Por falar em multas, depressa e bem há pouco quem. A EMEM é um exemplo de competência e eficácia do funcionalismo público.

Esta é uma história sobre uma multa. Uma daquelas que apanhamos durante a semana, entre uma reunião e outra. Naquele período de estacionar o carro, descobrir que não se tem moedas no bolso, subir ao escritório e trocar dinheiro.

Cozinca

Poucas vezes se sente tamanha eficiência do serviço público.

Nesta quarta-feira, dia 16 de setembro de 2020, o ano da pandemia Covid-19, entre aquelas horas depois de almoço em que o pâncreas produz insulina, a prova de que o funcionalismo público é eficaz e não se deixa afetar pela sonolência típica da conversão dos alimentos em açucares, fez-se sentir em forma de multa.

Hoje em dia é um risco não se andar com algumas moedinhas no bolso. Eu, por exemplo, fui tramado porque deixei alguns três euros em cima da mesa da sala quando saí à pressa para ir levantar o material de fotografia. Diria o Estado, em toda a sua magnificência, que poderia ter sacado a App. Ela até está disponível para Android e IOS.

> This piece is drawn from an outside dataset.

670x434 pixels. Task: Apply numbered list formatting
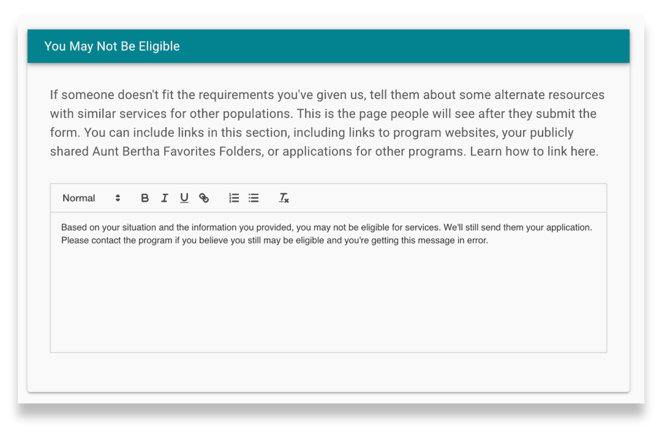tap(234, 198)
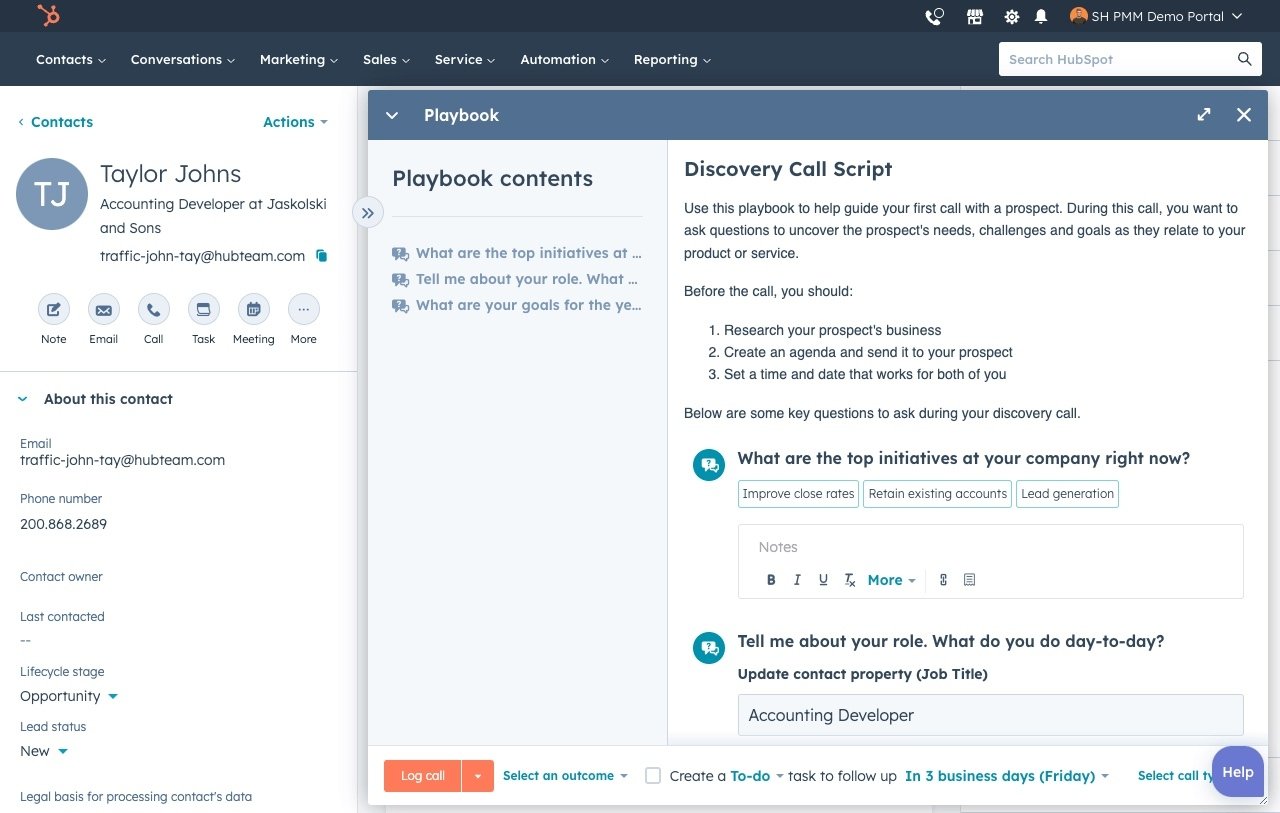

Entre ter o telefone a ganir por mais de €3,99 antes de me cortar os dados e ir trocar uma notinha de cinco eurinhos por umas moedinhas, lá se aproveita para tomar aquele expresso. É nestes momentos de distração que somos apanhados. A natureza encarregou-se de fazer evoluir os predadores para sentirem a vulnerabilidade.

Já mais recomposto pela cafeína e com a força de ter umas moedas no bolso, símbolo contemporâneo de liberdade e irreverência (foi para isto que se fez o 25 de abril), caminho para o carro para encontrar a derradeira satisfação com o trabalho do Estado.

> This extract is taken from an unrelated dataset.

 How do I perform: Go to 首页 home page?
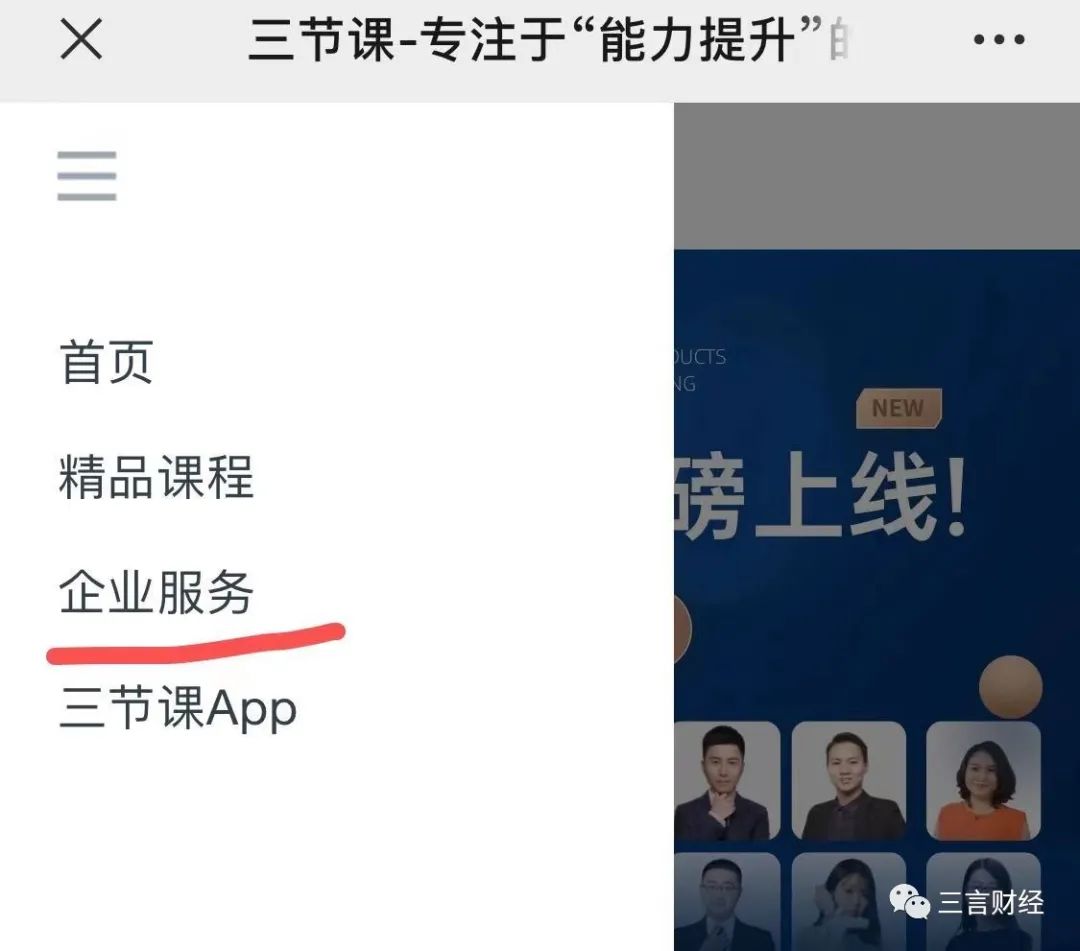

Ali estava ela. A multa. Passada pela empresa de estacionamento da Câmara Municipal.

Imbuído em felicidade por perceber quão bem são investidos os meus impostos, olho para o céu e sinto a benção do Estado em mim. Esta percorre o meu cabelo, o pescoço, desce pelo meu tronco e entra-me diretamente no bolso. A frio. Está consumado.

Abençoado Estado, sempre no meio de nós.